== Challenge ==
Rewrite the material as a Markdown table with the columns No. and Line, giving every nonblank line its own numbered row.
>> Start
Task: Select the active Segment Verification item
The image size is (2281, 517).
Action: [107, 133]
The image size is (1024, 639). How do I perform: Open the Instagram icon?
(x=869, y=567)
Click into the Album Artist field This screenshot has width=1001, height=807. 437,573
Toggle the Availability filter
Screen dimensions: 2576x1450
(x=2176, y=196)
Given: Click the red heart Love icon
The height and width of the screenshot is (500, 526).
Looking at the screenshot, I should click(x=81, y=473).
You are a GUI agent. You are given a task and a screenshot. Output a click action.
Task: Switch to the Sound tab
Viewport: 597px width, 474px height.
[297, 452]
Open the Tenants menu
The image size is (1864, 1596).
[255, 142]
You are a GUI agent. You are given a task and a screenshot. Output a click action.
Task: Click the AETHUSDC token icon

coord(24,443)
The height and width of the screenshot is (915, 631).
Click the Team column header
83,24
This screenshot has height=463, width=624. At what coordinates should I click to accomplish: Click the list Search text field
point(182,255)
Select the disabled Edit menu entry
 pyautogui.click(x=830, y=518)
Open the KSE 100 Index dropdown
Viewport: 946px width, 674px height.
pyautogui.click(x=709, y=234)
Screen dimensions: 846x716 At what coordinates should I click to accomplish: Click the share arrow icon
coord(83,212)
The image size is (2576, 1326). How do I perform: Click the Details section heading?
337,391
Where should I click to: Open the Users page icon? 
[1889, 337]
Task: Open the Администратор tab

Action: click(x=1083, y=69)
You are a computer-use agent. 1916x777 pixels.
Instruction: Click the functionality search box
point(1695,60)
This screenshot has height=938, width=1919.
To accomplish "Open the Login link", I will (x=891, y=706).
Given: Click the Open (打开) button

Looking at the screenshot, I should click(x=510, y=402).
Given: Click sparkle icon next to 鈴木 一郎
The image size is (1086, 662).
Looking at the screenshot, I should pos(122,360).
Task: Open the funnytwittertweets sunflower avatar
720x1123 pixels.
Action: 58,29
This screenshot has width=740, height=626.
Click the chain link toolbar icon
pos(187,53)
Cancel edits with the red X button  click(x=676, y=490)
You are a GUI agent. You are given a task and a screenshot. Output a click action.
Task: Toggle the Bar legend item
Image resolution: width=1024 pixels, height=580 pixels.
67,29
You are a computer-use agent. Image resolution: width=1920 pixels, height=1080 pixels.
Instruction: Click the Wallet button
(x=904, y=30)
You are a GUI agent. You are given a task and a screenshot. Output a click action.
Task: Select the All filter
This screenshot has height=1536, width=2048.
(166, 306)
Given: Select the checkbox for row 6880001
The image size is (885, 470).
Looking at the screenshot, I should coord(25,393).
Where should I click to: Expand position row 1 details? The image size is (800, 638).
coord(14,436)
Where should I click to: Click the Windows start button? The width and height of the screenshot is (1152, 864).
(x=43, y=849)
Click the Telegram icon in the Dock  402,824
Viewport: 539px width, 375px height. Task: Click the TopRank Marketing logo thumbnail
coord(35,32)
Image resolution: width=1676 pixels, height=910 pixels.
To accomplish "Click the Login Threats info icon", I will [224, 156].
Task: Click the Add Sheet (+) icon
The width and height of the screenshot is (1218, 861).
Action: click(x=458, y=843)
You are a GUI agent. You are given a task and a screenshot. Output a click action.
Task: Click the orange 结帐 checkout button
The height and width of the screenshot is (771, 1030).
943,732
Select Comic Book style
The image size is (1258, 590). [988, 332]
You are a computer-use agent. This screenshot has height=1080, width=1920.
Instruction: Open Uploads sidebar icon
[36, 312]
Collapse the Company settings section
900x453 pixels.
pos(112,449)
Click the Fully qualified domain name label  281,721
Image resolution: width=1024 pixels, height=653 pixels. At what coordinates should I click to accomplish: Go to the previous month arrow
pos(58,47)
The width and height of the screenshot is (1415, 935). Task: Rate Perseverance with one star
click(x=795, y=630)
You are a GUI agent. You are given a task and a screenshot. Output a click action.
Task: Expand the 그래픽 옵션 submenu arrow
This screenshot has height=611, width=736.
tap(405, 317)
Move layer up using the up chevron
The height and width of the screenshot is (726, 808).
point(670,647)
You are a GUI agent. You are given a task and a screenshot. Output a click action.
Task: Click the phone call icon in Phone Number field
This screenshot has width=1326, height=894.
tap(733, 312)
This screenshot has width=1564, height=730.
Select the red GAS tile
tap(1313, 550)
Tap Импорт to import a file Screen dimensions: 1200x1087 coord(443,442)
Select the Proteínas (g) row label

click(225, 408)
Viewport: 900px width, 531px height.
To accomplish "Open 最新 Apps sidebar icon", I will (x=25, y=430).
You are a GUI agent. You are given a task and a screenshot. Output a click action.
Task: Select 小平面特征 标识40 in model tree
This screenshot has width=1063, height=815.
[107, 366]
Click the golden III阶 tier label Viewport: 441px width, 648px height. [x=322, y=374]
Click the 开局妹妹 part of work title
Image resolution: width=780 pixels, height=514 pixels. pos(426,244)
>> End
== Solution for this task ==
| No. | Line |
|---|---|
| 1 | Task: Select the active Segment Verification item |
| 2 | The image size is (2281, 517). |
| 3 | Action: [107, 133] |
| 4 | The image size is (1024, 639). How do I perform: Open the Instagram icon? |
| 5 | (x=869, y=567) |
| 6 | Click into the Album Artist field This screenshot has width=1001, height=807. 437,573 |
| 7 | Toggle the Availability filter |
| 8 | Screen dimensions: 2576x1450 |
| 9 | (x=2176, y=196) |
| 10 | Given: Click the red heart Love icon |
| 11 | The height and width of the screenshot is (500, 526). |
| 12 | Looking at the screenshot, I should click(x=81, y=473). |
| 13 | You are a GUI agent. You are given a task and a screenshot. Output a click action. |
| 14 | Task: Switch to the Sound tab |
| 15 | Viewport: 597px width, 474px height. |
| 16 | [297, 452] |
| 17 | Open the Tenants menu |
| 18 | The image size is (1864, 1596). |
| 19 | [255, 142] |
| 20 | You are a GUI agent. You are given a task and a screenshot. Output a click action. |
| 21 | Task: Click the AETHUSDC token icon |
| 22 | coord(24,443) |
| 23 | The height and width of the screenshot is (915, 631). |
| 24 | Click the Team column header |
| 25 | 83,24 |
| 26 | This screenshot has height=463, width=624. At what coordinates should I click to accomplish: Click the list Search text field |
| 27 | point(182,255) |
| 28 | Select the disabled Edit menu entry |
| 29 |  pyautogui.click(x=830, y=518) |
| 30 | Open the KSE 100 Index dropdown |
| 31 | Viewport: 946px width, 674px height. |
| 32 | pyautogui.click(x=709, y=234) |
| 33 | Screen dimensions: 846x716 At what coordinates should I click to accomplish: Click the share arrow icon |
| 34 | coord(83,212) |
| 35 | The image size is (2576, 1326). How do I perform: Click the Details section heading? |
| 36 | 337,391 |
| 37 | Where should I click to: Open the Users page icon?  |
| 38 | [1889, 337] |
| 39 | Task: Open the Администратор tab |
| 40 | Action: click(x=1083, y=69) |
| 41 | You are a computer-use agent. 1916x777 pixels. |
| 42 | Instruction: Click the functionality search box |
| 43 | point(1695,60) |
| 44 | This screenshot has height=938, width=1919. |
| 45 | To accomplish "Open the Login link", I will (x=891, y=706). |
| 46 | Given: Click the Open (打开) button |
| 47 | Looking at the screenshot, I should click(x=510, y=402). |
| 48 | Given: Click sparkle icon next to 鈴木 一郎 |
| 49 | The image size is (1086, 662). |
| 50 | Looking at the screenshot, I should pos(122,360). |
| 51 | Task: Open the funnytwittertweets sunflower avatar |
| 52 | 720x1123 pixels. |
| 53 | Action: 58,29 |
| 54 | This screenshot has width=740, height=626. |
| 55 | Click the chain link toolbar icon |
| 56 | pos(187,53) |
| 57 | Cancel edits with the red X button  click(x=676, y=490) |
| 58 | You are a GUI agent. You are given a task and a screenshot. Output a click action. |
| 59 | Task: Toggle the Bar legend item |
| 60 | Image resolution: width=1024 pixels, height=580 pixels. |
| 61 | 67,29 |
| 62 | You are a computer-use agent. Image resolution: width=1920 pixels, height=1080 pixels. |
| 63 | Instruction: Click the Wallet button |
| 64 | (x=904, y=30) |
| 65 | You are a GUI agent. You are given a task and a screenshot. Output a click action. |
| 66 | Task: Select the All filter |
| 67 | This screenshot has height=1536, width=2048. |
| 68 | (166, 306) |
| 69 | Given: Select the checkbox for row 6880001 |
| 70 | The image size is (885, 470). |
| 71 | Looking at the screenshot, I should coord(25,393). |
| 72 | Where should I click to: Expand position row 1 details? The image size is (800, 638). |
| 73 | coord(14,436) |
| 74 | Where should I click to: Click the Windows start button? The width and height of the screenshot is (1152, 864). |
| 75 | (x=43, y=849) |
| 76 | Click the Telegram icon in the Dock  402,824 |
| 77 | Viewport: 539px width, 375px height. Task: Click the TopRank Marketing logo thumbnail |
| 78 | coord(35,32) |
| 79 | Image resolution: width=1676 pixels, height=910 pixels. |
| 80 | To accomplish "Click the Login Threats info icon", I will [224, 156]. |
| 81 | Task: Click the Add Sheet (+) icon |
| 82 | The width and height of the screenshot is (1218, 861). |
| 83 | Action: click(x=458, y=843) |
| 84 | You are a GUI agent. You are given a task and a screenshot. Output a click action. |
| 85 | Task: Click the orange 结帐 checkout button |
| 86 | The height and width of the screenshot is (771, 1030). |
| 87 | 943,732 |
| 88 | Select Comic Book style |
| 89 | The image size is (1258, 590). [988, 332] |
| 90 | You are a computer-use agent. This screenshot has height=1080, width=1920. |
| 91 | Instruction: Open Uploads sidebar icon |
| 92 | [36, 312] |
| 93 | Collapse the Company settings section |
| 94 | 900x453 pixels. |
| 95 | pos(112,449) |
| 96 | Click the Fully qualified domain name label  281,721 |
| 97 | Image resolution: width=1024 pixels, height=653 pixels. At what coordinates should I click to accomplish: Go to the previous month arrow |
| 98 | pos(58,47) |
| 99 | The width and height of the screenshot is (1415, 935). Task: Rate Perseverance with one star |
| 100 | click(x=795, y=630) |
| 101 | You are a GUI agent. You are given a task and a screenshot. Output a click action. |
| 102 | Task: Expand the 그래픽 옵션 submenu arrow |
| 103 | This screenshot has height=611, width=736. |
| 104 | tap(405, 317) |
| 105 | Move layer up using the up chevron |
| 106 | The height and width of the screenshot is (726, 808). |
| 107 | point(670,647) |
| 108 | You are a GUI agent. You are given a task and a screenshot. Output a click action. |
| 109 | Task: Click the phone call icon in Phone Number field |
| 110 | This screenshot has width=1326, height=894. |
| 111 | tap(733, 312) |
| 112 | This screenshot has width=1564, height=730. |
| 113 | Select the red GAS tile |
| 114 | tap(1313, 550) |
| 115 | Tap Импорт to import a file Screen dimensions: 1200x1087 coord(443,442) |
| 116 | Select the Proteínas (g) row label |
| 117 | click(225, 408) |
| 118 | Viewport: 900px width, 531px height. |
| 119 | To accomplish "Open 最新 Apps sidebar icon", I will (x=25, y=430). |
| 120 | You are a GUI agent. You are given a task and a screenshot. Output a click action. |
| 121 | Task: Select 小平面特征 标识40 in model tree |
| 122 | This screenshot has width=1063, height=815. |
| 123 | [107, 366] |
| 124 | Click the golden III阶 tier label Viewport: 441px width, 648px height. [x=322, y=374] |
| 125 | Click the 开局妹妹 part of work title |
| 126 | Image resolution: width=780 pixels, height=514 pixels. pos(426,244) |